Multinomial logistic regression analysis was conducted to identify factors associated with latent class membership. Unadjusted regression models were tested on the list of socio-demographic, health-related, and caregiving-related factors. Factors that were significant at p < 0.05 in the unadjusted regression models were entered into the adjusted regression model, with age and sex controlled for. Collinearity among the factors included in the model was assessed. Full information maximum likelihood was used to handle missing data in latent class indicators, whereby a survey response contributed to the LCA if data were available for at least one indicator. To address missing data in the multinomial logistic regression analysis, multiple imputation was employed. Specifically, we generated 20 imputed datasets for all socio-demographic, health-related, and caregiving-related factors with missing values (ranging from 0.6 to 9.5%). The specified estimation model was applied to each imputed dataset, and the final estimates were derived by pooling the results across all the imputed datasets. Sample characteristics by latent classes, using both the dataset with missing values and the imputed datasets, for comparisons are presented in the Supplementary Tables. Variance estimation was based on Taylor Series Linearization to account for the complex sample design of the survey. LCA was conducted using Mplus Version 8 and descriptive and multinomial logistic regression analyses were conducted using IBM SPSS Version 29.
3 Results
3.1 Sample characteristics
Most caregivers (70.4%) were aged 18–64 years, with a median age of 56 years (interquartile range, 45–66). The majority were female (59.3%), non-Hispanic White (57.1%), college-educated (53.5%), and married or partnered (66.6%). About 22% reported financial difficulties. Regarding health-related characteristics, 30.5% experienced psychological distress, 32.2% reported low self-efficacy for taking care of their health, and 14.8% rated their health status as fair or poor. Slightly more than half (50.9%) slept ≥7 h per night on average, with 73.0% rating their sleep quality good. Approximately 20% were spousal caregivers, 29% cared for individuals with dementia, and 36% spent ≥20 h per week caregiving. Other sociodemographic and health-related characteristics of the sample are presented in Table 1. The prevalence rates of lifestyle risk behaviors were as follows: 14.7% current cigarette user, 50.2% current drinkers, 75.4% low physical activity, 43.1% long sedentary time, 50.3% low fruit intake, and 71.2% low vegetable intake.
3.2 Class selection
The model fit indices for the different LCA models for lifestyle risk behaviors are presented in Table 2. A 3-class model was selected given the smallest SABIC and the entropy value greater than 0.8. In addition, the 4-class model had category probabilities below 5 to 10%, suggesting that some categories may lack sufficient representation for meaningful interpretation unless they represent theoretically or empirically significant subgroups (42, 43). Therefore, the 3-class model was determined as the best fitting model.

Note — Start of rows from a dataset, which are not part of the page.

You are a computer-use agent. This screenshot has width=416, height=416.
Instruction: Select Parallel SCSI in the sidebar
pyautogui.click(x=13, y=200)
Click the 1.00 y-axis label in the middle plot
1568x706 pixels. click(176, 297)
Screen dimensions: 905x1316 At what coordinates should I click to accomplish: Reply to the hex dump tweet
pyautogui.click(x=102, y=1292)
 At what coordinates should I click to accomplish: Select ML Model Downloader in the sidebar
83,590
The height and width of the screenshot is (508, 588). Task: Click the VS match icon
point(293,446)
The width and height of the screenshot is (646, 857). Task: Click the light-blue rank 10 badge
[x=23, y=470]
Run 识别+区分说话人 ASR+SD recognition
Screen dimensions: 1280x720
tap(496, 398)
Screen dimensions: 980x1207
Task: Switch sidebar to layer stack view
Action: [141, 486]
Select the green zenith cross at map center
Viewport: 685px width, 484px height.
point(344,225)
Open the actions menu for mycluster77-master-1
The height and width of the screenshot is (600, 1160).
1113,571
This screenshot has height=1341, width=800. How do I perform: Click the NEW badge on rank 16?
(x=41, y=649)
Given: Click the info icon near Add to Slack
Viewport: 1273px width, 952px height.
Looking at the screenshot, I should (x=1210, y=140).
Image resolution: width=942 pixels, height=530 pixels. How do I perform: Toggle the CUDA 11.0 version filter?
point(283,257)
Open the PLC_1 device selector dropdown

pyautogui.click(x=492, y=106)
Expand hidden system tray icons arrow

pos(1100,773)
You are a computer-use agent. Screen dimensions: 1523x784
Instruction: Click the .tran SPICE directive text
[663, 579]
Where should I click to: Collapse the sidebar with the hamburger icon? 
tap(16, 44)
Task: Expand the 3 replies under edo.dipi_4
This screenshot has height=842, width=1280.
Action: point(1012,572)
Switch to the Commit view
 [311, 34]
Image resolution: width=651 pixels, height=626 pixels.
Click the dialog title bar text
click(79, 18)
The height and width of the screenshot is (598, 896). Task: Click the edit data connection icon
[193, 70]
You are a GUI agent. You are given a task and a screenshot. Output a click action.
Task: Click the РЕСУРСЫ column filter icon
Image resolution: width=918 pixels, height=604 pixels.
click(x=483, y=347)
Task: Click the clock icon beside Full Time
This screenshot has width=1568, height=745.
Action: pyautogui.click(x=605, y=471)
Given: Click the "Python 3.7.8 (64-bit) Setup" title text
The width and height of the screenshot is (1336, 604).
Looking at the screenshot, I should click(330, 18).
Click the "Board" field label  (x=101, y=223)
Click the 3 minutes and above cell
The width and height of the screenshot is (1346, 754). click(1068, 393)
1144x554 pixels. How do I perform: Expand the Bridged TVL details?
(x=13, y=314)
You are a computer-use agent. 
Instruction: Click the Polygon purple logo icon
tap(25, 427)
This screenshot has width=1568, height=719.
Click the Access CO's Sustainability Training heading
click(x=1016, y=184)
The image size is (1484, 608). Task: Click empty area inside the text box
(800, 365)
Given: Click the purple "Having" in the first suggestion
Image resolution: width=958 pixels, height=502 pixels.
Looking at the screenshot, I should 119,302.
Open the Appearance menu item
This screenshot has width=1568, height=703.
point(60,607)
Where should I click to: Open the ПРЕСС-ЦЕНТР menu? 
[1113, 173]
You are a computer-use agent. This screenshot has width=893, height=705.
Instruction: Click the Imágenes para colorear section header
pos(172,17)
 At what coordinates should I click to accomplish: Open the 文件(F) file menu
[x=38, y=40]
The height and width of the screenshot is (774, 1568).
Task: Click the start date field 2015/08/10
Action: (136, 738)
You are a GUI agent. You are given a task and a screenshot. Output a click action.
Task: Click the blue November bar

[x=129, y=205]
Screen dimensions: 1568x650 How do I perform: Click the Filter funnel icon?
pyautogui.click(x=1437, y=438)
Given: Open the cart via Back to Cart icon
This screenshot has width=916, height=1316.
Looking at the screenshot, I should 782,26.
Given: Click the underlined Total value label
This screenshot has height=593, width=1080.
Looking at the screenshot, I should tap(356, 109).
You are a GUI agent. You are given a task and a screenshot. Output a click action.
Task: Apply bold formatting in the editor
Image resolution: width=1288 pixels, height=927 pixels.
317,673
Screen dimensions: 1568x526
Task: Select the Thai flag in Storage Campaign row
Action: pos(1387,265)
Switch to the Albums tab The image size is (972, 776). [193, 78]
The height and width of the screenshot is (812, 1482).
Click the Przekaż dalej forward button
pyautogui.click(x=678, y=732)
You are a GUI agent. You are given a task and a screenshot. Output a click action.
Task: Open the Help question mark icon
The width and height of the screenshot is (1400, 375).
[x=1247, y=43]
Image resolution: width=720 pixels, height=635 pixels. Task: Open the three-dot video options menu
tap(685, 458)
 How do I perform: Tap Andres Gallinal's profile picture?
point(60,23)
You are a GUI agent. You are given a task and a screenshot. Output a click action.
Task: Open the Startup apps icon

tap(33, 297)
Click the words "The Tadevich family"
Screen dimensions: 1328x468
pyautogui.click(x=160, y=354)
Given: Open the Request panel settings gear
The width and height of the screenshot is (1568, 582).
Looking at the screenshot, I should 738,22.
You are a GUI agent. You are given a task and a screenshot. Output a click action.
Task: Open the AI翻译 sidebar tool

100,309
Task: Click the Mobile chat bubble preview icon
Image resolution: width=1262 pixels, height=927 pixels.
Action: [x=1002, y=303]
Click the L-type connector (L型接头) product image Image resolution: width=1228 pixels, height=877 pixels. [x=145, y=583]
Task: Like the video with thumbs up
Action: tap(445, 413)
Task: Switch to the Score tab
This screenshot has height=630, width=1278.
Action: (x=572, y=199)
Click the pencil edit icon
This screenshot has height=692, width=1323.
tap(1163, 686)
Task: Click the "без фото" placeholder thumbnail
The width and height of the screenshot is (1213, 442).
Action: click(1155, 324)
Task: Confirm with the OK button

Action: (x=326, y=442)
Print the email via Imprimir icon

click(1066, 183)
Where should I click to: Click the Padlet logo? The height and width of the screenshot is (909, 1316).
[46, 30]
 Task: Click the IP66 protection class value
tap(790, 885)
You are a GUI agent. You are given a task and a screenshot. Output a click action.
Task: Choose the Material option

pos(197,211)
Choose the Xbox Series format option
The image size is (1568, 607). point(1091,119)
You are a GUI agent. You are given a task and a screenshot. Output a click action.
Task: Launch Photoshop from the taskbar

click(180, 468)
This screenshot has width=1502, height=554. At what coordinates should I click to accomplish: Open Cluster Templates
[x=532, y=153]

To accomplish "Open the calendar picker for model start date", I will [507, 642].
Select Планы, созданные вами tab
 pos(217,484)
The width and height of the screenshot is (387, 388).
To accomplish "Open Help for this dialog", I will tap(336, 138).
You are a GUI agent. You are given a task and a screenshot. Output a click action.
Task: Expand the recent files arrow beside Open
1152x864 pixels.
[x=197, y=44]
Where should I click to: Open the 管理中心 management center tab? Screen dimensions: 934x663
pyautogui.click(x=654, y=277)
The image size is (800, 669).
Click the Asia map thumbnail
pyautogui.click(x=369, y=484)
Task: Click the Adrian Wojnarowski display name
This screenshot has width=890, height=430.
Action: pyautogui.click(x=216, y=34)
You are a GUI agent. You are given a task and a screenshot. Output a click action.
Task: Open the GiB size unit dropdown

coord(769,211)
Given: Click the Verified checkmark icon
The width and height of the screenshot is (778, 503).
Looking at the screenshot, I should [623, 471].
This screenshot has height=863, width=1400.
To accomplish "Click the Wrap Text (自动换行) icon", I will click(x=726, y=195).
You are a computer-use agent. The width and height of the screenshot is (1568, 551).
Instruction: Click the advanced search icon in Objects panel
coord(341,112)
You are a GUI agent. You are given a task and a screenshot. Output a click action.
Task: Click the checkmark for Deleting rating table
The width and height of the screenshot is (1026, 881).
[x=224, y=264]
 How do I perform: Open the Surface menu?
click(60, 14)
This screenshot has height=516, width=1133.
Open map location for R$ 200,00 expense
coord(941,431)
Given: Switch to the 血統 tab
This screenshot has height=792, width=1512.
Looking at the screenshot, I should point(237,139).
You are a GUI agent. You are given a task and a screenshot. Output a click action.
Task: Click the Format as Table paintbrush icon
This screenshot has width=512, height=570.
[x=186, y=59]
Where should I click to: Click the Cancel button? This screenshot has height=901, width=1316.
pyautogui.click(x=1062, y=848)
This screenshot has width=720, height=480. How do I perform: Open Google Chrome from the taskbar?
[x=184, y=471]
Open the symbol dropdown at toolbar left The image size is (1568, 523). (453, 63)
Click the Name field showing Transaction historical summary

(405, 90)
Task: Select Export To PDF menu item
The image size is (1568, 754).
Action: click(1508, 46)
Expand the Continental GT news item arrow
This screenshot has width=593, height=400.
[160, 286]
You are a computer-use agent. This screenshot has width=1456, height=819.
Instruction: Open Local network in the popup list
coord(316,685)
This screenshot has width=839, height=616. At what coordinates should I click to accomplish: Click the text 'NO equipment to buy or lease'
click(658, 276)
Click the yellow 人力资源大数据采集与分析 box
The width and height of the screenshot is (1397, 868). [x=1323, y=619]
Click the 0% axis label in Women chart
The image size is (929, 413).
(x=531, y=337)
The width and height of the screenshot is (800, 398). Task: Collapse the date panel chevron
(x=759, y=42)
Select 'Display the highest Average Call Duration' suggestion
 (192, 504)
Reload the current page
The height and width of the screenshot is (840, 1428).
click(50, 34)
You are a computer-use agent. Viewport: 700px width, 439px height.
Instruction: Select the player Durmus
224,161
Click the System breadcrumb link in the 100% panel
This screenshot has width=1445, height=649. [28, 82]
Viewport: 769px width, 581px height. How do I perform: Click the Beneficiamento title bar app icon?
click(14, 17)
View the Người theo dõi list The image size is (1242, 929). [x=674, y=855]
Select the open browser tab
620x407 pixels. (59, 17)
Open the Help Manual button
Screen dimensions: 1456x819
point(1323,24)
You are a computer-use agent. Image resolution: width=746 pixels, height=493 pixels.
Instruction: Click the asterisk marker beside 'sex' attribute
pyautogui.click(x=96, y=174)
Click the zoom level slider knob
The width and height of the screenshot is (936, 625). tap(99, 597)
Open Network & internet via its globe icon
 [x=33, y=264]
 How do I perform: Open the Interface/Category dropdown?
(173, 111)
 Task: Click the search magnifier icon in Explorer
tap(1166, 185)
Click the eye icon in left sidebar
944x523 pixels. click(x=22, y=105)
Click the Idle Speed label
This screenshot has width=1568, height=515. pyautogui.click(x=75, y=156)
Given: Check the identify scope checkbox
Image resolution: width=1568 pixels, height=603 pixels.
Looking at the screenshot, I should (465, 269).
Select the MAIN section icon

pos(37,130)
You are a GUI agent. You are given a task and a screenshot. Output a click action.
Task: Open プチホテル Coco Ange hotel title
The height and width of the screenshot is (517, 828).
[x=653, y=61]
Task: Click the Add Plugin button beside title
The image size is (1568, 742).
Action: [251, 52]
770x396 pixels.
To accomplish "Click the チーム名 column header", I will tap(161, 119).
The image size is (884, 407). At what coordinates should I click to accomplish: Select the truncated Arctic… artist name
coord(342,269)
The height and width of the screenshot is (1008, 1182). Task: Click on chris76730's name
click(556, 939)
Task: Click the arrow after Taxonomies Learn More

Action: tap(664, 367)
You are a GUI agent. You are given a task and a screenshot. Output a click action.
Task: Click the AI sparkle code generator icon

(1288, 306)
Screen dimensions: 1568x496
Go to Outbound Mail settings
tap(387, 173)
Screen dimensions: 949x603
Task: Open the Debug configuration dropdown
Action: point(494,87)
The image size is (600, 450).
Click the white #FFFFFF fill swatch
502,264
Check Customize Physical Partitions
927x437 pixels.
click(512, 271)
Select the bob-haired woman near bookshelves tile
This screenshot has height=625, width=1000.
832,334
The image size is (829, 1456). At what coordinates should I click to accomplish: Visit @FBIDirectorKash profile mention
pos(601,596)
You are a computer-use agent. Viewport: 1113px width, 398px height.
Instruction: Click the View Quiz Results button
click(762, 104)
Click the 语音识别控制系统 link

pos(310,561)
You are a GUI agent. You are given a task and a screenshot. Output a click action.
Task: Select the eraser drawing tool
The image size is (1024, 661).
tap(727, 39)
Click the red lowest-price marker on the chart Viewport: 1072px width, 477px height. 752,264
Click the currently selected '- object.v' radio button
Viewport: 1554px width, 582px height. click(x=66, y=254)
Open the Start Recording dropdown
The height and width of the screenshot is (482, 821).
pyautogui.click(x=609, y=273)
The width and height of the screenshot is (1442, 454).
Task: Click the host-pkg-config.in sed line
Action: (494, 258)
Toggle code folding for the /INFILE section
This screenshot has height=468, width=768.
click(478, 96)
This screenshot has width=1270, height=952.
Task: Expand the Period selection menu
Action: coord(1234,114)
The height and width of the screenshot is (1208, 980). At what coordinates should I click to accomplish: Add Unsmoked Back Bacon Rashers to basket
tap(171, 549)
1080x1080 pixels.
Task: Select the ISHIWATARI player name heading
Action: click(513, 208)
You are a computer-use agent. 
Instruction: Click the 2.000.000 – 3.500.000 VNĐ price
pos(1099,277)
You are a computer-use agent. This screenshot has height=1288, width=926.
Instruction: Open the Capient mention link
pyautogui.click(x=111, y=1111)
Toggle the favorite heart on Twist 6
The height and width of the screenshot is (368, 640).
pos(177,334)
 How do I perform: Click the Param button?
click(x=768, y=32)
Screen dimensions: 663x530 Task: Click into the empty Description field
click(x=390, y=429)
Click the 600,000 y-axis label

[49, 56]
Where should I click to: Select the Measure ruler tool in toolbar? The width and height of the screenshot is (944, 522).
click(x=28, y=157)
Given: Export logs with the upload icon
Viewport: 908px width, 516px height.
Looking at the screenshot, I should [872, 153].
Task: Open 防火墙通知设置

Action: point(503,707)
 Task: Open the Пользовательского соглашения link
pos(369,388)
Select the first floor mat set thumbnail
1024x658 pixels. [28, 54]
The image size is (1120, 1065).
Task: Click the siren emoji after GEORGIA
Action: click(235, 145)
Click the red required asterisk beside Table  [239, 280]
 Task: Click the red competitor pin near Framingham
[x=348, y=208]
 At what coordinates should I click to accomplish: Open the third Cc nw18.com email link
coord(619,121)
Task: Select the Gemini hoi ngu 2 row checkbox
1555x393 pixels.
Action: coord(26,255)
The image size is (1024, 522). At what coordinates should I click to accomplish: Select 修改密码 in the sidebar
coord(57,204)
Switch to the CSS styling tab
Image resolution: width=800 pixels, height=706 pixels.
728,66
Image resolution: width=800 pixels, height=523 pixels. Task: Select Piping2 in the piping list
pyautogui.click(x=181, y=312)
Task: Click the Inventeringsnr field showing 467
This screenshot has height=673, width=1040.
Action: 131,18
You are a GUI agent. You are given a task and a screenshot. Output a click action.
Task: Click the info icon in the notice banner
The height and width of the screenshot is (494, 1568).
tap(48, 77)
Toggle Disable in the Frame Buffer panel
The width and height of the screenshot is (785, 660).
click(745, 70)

3.3 Latent classes for lifestyle risk behaviors
For the 3-class solution, conditional item-response probabilities are presented in Figure 2. A total of 17.1% of the sample was expected to belong to Class 1, which had a response pattern characterized by “Physically active caregivers.” Class 1 consisted of caregivers who had the highest probability for current alcohol drinkers (67.5%) and the lowest probabilities for low physical activity levels (0%), sedentary lifestyle (30.5%), and low fruit consumption (18.4%). Caregivers expected to belong to Class 2 (18.8%), characterized by “Physically inactive, healthy eaters.” Class 2 membership had the highest probability of low physical activity levels (100%) but had the lowest probabilities for current cigarette use (4%) and low vegetable consumption (0%). Class 3 constituted the largest latent class (64.1%) and was characterized by “Physically inactive and unhealthy eaters.” Class 3 members have a high probability for low physical activity levels (94.8%) and the highest probabilities for sedentary lifestyle (50.5%) and low fruit (66.1%) and vegetable consumption (100%).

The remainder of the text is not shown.